INPUT MATERIAL
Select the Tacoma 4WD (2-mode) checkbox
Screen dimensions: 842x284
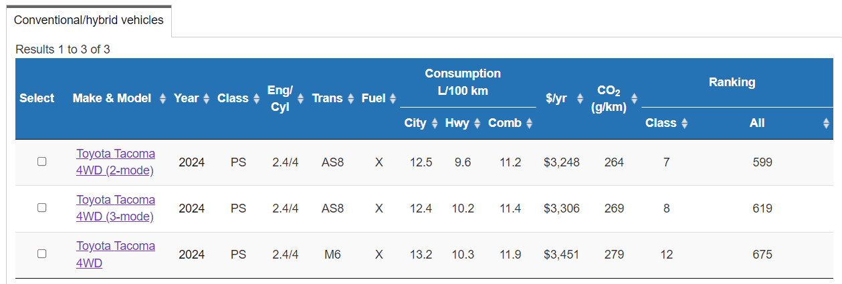[x=42, y=162]

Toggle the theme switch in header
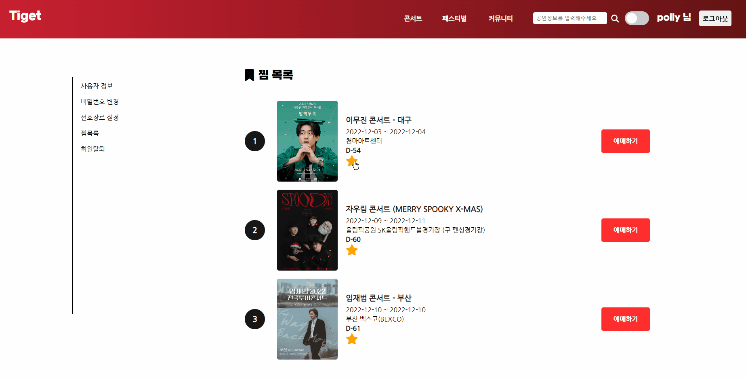pos(637,18)
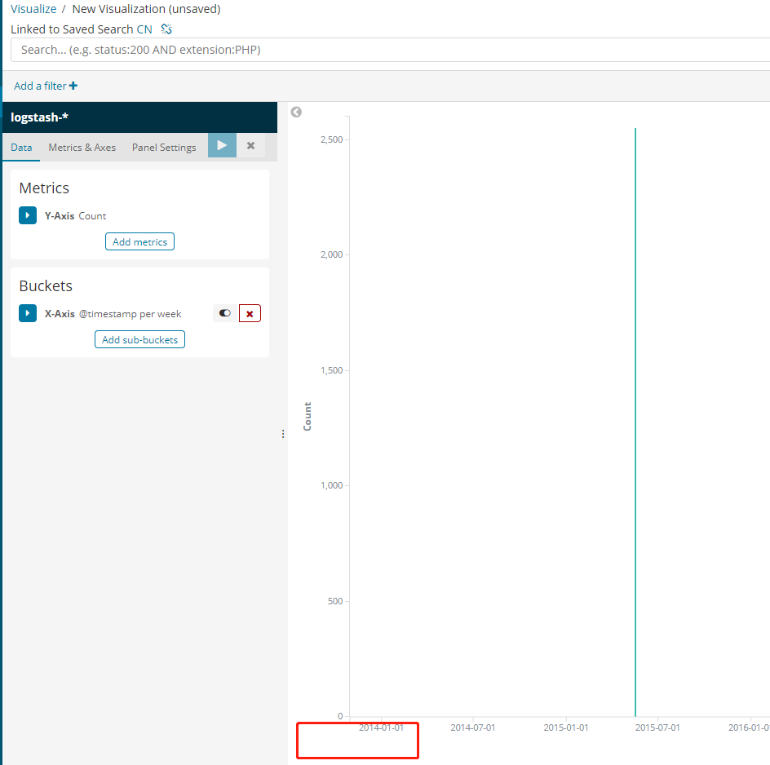Viewport: 770px width, 765px height.
Task: Expand the Y-Axis Count metric
Action: [28, 215]
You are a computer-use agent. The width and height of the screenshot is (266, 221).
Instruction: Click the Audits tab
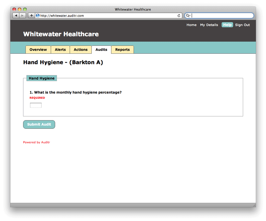(101, 50)
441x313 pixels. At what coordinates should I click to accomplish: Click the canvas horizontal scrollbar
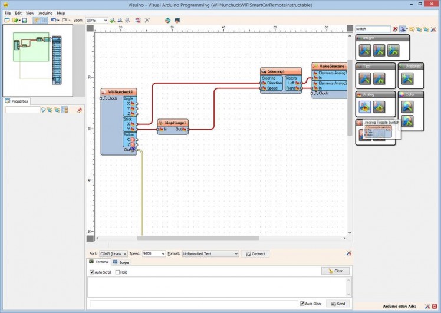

EXERCISE REQUIREMENTS
From the line containing "Screen dimensions: 842x284" through the last line of the listing, inclusive, transcribe every line exactly and nothing else; the pictures stay out.

EXPECTED ANSWER
Screen dimensions: 842x284
[x=42, y=162]

Toggle the theme switch in header
pos(637,18)
Viewport: 770px width, 765px height.
Task: Expand the Y-Axis Count metric
Action: [28, 215]
You are a computer-use agent. The width and height of the screenshot is (266, 221).
Instruction: Click the Audits tab
(101, 50)
441x313 pixels. At what coordinates should I click to accomplish: Click the canvas horizontal scrollbar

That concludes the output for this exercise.